Tuzla’da 7 ay önce işbaşı
yaptığım fabrikada ilk işe başladığım gün bölüm şefi, “Ben 11 yıldır buradayım,
hiç maaşımı ayın 7’sinde almadım demişti. Evet, aynen böyle demişti. Bundan
sonra da böyle gider diye bir şey düşünmemiştim hiç...
Günler geçtikçe
çalışan işçiler arasında “taşınıyoruz galiba” diye bir söylenti dolaşıyordu.
Tabii yetkili kişiler bir açıklama yapmadığı sürece ben aldırış etmiyordum.
Sonunda kafamızdaki soru işaretlerini kaldıracak bir açıklama geldi patronlar
tarafından.
Lafa şöyle başladı
patronlar: “Çocuklar büyük bir tarla aldık, büyük mü büyük, geniş mi geniş!
Altı sizin üstü bizim, sürün sürebildiğiniz kadar!”
İşçiler her ne kadar
kendi aralarında şakaya vursalar da işi, çok açıktı bu sözlerin gerçek
ifadeleri: “Siz çalışacaksınız, biz yiyeceğiz. Günümüzü gün edeceğiz!”
Ve yıllardır var olan
taşınıyoruz hikayesi birden gerçeğe dönüştü. Üstelik bayram arifesi başladı
taşınma telaşı...
Taşınmayla beraber
zorunlu mesailer başlamıştı. Bayramda bile gelmek zorundaydık. Ve geliyorduk.
Her seferinde daha iyi şartlarda çalışacağımız sunuluyordu huzurumuza.
Patronlar bizi bir
hafta gece gündüz demeden çalıştırdılar. Mesai ücretlerimizin saatinin kaç para
olduğunu soruyorduk, ama bir açıklama yapılmıyordu.
Kimimize göre % 3,
kimimize göre % 200, kimimize göre % 50 veya % 75’ti bu işin sonu. Ve bayram
bitti. Rekorlar kitabına girecek bir başarı elde etmiştik. Bir haftada taşınmış
ve bütün düzeni kurmuştuk.
Ben de bu yoğun
çalışmanın altıncı gününde bir iş kazası geçirdim. Kalıp plakası düşürdüm
ayağıma. Bölüm şefim kazadan yarım saat sonra beni hastaneye götürürken bazı “tavsiyelerde”
bulundu. Şöyle başladı:
“Şimdi doktor sana
soracak, ‘ne oldu?’ diye.” Ben de gülerek, “ne diyeyim?” dedim. Cevap çok
açıktı: “Ev taşırken oldu dersin!”
İki seçeneğim vardı:
Ya şefin dediklerini yapacaktım ya da sakat bacağımla başka bir iş bakacaktım.

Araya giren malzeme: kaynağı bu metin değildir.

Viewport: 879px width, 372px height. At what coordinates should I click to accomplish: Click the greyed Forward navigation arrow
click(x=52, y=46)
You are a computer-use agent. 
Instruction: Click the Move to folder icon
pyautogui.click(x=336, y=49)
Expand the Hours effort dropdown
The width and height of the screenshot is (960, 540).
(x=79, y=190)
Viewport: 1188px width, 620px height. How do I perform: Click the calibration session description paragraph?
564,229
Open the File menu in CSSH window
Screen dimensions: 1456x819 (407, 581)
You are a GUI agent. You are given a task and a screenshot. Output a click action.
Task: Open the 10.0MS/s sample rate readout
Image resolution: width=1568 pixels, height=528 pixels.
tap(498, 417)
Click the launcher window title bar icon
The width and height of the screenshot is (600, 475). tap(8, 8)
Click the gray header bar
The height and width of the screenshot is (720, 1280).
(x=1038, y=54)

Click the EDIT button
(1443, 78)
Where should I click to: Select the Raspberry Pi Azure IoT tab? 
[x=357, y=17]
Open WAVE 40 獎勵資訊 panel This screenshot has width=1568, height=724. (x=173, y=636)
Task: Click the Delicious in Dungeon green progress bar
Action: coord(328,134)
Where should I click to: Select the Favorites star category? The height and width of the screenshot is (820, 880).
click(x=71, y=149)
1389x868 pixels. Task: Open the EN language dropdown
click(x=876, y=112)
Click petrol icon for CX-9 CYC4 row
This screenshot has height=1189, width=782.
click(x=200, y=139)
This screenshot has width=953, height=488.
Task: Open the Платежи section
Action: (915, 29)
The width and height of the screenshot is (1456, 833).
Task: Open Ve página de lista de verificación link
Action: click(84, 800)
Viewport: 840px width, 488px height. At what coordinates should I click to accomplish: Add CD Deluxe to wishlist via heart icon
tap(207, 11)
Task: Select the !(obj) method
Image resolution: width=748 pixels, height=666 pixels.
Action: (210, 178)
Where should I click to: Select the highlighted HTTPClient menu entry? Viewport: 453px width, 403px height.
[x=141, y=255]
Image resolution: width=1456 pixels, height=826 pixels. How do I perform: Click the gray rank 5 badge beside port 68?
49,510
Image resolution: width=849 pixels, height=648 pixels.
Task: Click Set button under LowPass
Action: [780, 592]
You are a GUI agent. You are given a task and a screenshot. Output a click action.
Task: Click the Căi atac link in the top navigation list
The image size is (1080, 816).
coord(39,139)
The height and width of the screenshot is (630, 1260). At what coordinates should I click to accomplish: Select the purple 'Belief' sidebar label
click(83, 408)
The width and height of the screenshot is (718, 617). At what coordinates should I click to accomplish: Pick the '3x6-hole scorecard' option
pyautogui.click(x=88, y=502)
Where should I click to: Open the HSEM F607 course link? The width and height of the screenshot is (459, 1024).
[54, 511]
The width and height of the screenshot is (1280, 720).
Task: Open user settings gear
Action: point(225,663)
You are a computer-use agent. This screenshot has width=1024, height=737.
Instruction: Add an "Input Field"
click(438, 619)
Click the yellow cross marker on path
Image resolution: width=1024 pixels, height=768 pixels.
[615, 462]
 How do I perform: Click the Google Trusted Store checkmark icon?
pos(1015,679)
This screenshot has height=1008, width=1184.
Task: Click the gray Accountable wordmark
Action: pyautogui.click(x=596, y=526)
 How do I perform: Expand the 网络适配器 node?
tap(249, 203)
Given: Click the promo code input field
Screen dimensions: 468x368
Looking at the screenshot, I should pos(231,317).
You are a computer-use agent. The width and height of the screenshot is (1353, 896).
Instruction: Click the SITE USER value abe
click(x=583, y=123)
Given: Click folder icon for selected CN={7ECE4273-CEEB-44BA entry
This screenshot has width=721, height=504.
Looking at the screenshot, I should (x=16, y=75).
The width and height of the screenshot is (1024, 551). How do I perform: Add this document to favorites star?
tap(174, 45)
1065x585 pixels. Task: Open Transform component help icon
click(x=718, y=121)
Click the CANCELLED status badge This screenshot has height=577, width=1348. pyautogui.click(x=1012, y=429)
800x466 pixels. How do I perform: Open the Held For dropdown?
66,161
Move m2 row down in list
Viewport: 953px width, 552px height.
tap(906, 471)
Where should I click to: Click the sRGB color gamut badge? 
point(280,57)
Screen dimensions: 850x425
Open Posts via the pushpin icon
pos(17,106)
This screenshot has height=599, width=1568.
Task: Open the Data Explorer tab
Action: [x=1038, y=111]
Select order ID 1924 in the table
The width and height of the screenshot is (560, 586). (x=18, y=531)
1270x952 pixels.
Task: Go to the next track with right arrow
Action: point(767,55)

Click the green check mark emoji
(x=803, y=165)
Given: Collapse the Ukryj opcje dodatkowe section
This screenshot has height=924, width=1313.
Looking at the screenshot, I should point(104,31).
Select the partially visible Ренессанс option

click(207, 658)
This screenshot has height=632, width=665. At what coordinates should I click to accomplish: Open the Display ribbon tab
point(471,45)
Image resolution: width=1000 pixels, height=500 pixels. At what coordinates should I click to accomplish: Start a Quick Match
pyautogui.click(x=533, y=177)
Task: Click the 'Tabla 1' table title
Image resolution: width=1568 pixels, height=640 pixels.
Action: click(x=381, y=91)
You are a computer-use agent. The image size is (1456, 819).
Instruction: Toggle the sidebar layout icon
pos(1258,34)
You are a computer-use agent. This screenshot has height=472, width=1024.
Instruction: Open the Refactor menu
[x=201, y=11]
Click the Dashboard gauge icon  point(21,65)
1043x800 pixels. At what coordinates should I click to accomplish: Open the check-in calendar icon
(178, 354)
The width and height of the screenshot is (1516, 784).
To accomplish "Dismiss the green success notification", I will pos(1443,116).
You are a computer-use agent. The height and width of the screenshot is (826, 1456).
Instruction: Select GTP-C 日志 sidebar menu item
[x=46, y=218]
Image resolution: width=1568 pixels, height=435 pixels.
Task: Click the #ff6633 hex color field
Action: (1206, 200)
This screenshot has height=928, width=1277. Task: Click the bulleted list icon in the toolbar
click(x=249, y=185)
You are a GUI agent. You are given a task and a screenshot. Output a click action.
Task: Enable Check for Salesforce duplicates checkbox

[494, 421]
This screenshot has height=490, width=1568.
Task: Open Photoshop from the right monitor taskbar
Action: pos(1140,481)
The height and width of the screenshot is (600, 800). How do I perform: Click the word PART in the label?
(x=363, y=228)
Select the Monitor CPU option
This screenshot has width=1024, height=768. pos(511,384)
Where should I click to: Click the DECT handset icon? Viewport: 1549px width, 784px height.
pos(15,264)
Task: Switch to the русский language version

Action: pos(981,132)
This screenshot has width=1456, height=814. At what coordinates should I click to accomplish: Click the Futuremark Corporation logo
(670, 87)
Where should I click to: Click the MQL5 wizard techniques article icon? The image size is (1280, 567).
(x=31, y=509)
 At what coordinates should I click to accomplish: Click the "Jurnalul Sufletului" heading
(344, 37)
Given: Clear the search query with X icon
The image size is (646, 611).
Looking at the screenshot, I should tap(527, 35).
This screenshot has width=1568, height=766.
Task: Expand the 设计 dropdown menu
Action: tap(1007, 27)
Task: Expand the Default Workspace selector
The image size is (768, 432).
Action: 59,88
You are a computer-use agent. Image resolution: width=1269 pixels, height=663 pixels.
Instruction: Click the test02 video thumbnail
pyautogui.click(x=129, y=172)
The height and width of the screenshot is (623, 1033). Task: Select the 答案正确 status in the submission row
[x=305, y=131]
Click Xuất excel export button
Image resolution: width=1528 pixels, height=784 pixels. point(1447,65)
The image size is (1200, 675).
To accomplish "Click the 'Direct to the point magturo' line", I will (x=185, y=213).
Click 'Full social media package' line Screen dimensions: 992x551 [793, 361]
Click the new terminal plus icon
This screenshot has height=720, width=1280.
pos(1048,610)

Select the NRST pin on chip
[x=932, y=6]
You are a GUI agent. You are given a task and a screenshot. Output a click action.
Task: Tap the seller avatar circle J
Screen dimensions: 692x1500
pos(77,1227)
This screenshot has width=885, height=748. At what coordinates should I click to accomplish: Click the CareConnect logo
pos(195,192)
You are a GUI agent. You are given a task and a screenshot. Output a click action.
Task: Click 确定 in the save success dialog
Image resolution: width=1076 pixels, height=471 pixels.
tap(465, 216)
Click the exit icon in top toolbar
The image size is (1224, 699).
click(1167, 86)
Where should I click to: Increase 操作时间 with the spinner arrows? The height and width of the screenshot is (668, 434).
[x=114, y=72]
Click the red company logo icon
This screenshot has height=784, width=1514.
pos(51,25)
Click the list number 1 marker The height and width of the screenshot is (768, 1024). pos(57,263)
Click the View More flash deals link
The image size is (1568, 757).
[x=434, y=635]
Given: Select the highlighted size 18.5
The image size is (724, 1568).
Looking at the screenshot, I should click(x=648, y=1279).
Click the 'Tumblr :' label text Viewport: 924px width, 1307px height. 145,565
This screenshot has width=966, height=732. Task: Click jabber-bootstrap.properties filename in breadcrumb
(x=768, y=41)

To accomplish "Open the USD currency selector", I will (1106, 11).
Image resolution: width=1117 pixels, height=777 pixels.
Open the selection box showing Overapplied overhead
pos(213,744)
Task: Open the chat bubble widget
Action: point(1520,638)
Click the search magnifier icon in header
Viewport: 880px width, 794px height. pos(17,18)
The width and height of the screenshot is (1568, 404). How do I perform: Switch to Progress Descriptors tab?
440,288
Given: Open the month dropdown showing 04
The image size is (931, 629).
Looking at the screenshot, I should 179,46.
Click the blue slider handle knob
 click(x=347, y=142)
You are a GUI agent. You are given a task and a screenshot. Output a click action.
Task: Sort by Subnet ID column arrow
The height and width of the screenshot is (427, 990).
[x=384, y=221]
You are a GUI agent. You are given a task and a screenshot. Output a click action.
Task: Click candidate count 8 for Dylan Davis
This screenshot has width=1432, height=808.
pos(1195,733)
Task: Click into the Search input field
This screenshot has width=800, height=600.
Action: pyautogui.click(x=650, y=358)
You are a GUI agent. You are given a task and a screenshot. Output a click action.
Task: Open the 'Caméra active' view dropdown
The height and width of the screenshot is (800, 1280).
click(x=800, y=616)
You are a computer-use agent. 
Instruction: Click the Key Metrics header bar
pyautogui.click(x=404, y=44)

Nihayetinde şefin dediklerini yapmak zorunda kaldım. Ve istemeden de olsa doktora
yalan söyledim. Zaten ayağımda ciddi bir şey yoktu, ama canım fazla yanmıştı. Arifeden
önceki iki gün gelmeyin demişlerdi baştan. Sonra tekrar geri çağırdılar.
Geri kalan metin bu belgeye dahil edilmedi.